In my last blog post I wondered if I could still find pleasure -- simple pleasure -- in a single glass of wine.

I wanted to stop thinking and just drink the damn wine.

Would that be enough?

A few days ago, I wasn't sure. But I wanted to try.

Here's what happened next. Spoiler alert: it ain't pretty.

There was this wine in front of me, and only this wine -- two or three fingers' worth of 2004 Ontañon Bodegas Reserva from Rioja, Spain.

I picked up the glass, and right away all of my "wine training" wanted to rush back at me.

The core is opaque, with a dark cherry-colored rim.

(And are there legs? What about the saturation?)

I smell black fruits and olives.

(What kind of black fruit? What kind of olives?)

 I smell woodsy herbs, and smoke. Or ash.

(What kind of herbs? And which is it? Smoke? Or ash?)

GAH

I don't know where this is coming from, this "tasting note voice." Yes, of course my wine teachers urged me to be specific. Yes, they encouraged me to push further with my descriptions, beyond what the others in the room were saying, beyond agreeing with the power of their suggestions.

Why did I even shift into "tasting note mode" was all I wanted to do was enjoy a few sips of wine?

That's force of habit, most likely. 

But here's what wrong with that, IMHO. I've always felt that tasting notes are like a script I should be following. There's a formula to it, like a grid. Color. Nose. Palate. Finish.

I know the rules, and I can follow them, though I feel much like a dancing bear when I do.

Plus there's no section of the grid where you can indicate pleasure. There is no space for WHOOPEEEEE!!!!

All very objective, it is.

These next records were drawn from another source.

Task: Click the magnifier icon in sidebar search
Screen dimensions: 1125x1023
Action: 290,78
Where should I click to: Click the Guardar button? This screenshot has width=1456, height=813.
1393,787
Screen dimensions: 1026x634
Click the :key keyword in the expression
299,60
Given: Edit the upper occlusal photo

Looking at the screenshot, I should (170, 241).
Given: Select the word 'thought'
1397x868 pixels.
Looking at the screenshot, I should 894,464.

Very precise.

Which is why sometimes -- and for me, most times -- tasting notes seem too analytical. Tasting the wine sometimes becomes over-tasting it and thinking about wine, as I can see in myself, becomes over-thinking it.

There is not much room for the give of circumstance.

This is the danger zone that I am in: over-tasting, over-thinking, defaulting into analytical notes even if they're utterly inadequate.

This is the danger zone that I am in: losing sight of the pleasure of wine.

I am in danger of not enjoying wine the way I started out enjoying wine -- simply for the joy of it, for the way it made me feel, because it connected me to the people I wanted to be connected to.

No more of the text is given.